Use spaCy tokenizer for Dutch
Dutch a relatively hard language to tokenize, especially when it comes to the possessive. From my testing in the past, I do prefer spaCy's tokenization though, as it does not have the stronger tendency (like NLTK) to split off an apostrophe when it is part of the possessive.
from datatrove.utils.word_tokenizers import SpaCyTokenizer, NLTKTokenizer
tokenizer = SpaCyTokenizer("nl")
print(tokenizer.word_tokenize("Ik eet die graag 's morgens. 's Anderdaags zie ik oma's kippen in Belgiës troeven. Dante’s hel en Louis’ honden."))
# ['Ik', 'eet', 'die', 'graag', "'s", 'morgens', '.', "'s", 'Anderdaags', 'zie', 'ik', "oma's", 'kippen', 'in', 'Belgiës', 'troeven', '.', 'Dante', '’s', 'hel', 'en', 'Louis', '’', 'honden', '.']
tokenizer = NLTKTokenizer("dutch")
print(tokenizer.word_tokenize("Ik eet die graag 's morgens. 's Anderdaags zie ik oma's kippen in Belgiës troeven. Dante’s hel en Louis’ honden."))

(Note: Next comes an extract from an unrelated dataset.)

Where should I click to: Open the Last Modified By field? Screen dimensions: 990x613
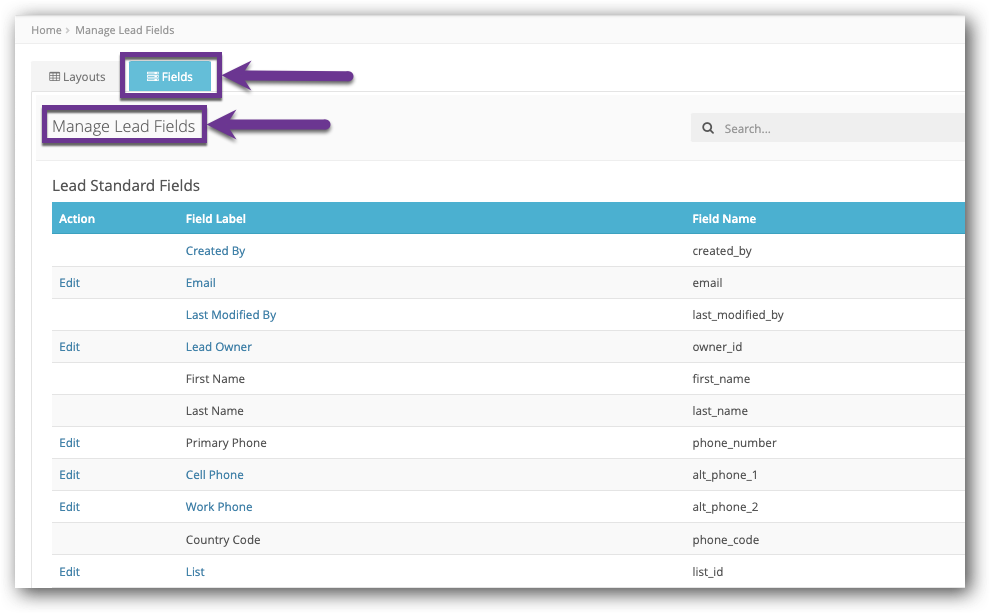[231, 314]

# ['Ik', 'eet', 'die', 'graag', "'s", 'morgens', '.', "'s", 'Anderdaags', 'zie', 'ik', 'oma', "'s", 'kippen', 'in', 'Belgiës', 'troeven', '.', 'Dante', '’', 's', 'hel', 'en', 'Louis', '’', 'honden', '.']
Neither of these are perfect but I prefer the spaCy one.
Thank you for the insight! We have been experimenting a bit and had actually already started swapping out nltk based tokenizers for spaCy, but it's good to have some confirmation from someone who speaks one of the affected languages.
Great, let me know if you need me to look at other things specific to Dutch!
Any chance we can get this merged @guipenedo?
Hi, closing this as this has been added during the fineweb-2 changes. Thank you again :)